* _Description of the task_: Emit only the lines from the line containing "Open last post" through the last line of the entries, unchanged.

Data supplied section start

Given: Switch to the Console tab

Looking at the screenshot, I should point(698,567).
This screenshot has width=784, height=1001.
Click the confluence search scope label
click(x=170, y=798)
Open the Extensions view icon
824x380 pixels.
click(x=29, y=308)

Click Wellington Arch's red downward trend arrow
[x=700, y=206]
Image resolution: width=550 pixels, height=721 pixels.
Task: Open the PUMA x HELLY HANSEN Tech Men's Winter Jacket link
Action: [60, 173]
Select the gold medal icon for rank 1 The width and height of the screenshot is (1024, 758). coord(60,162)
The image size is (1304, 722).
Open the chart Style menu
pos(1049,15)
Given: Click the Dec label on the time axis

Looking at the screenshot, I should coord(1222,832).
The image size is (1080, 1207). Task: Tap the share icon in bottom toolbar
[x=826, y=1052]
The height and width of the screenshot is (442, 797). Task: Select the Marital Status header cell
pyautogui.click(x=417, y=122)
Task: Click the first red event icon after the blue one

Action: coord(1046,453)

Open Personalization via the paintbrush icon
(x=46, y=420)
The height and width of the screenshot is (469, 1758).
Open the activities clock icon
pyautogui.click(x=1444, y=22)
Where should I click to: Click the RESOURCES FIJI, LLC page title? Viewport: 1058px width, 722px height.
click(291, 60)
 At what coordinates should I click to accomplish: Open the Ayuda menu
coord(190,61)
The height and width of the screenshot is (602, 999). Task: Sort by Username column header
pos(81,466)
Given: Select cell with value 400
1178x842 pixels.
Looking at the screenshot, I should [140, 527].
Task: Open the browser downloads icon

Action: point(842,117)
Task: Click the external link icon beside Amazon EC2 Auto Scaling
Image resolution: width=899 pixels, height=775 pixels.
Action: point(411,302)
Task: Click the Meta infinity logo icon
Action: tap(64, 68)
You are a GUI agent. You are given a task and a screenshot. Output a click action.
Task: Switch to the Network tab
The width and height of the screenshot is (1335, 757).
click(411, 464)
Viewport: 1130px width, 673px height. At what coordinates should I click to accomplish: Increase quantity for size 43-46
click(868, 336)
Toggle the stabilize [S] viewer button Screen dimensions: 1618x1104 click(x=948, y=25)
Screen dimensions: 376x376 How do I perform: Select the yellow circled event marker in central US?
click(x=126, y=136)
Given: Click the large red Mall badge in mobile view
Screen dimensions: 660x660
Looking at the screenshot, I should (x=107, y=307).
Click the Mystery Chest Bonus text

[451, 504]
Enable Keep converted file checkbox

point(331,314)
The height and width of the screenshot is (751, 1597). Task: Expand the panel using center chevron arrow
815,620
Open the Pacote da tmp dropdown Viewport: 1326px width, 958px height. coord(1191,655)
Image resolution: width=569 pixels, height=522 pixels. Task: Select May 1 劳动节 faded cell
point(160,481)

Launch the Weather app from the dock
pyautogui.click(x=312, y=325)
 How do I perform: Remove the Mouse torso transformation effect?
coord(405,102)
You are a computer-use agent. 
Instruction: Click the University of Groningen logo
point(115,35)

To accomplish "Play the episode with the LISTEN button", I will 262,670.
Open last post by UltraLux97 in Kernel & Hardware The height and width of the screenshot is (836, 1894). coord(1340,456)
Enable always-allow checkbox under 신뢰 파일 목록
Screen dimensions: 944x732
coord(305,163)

Data supplied section end

* _Result of the task_:
Open last post by UltraLux97 in Kernel & Hardware The height and width of the screenshot is (836, 1894). coord(1340,456)
Enable always-allow checkbox under 신뢰 파일 목록
Screen dimensions: 944x732
coord(305,163)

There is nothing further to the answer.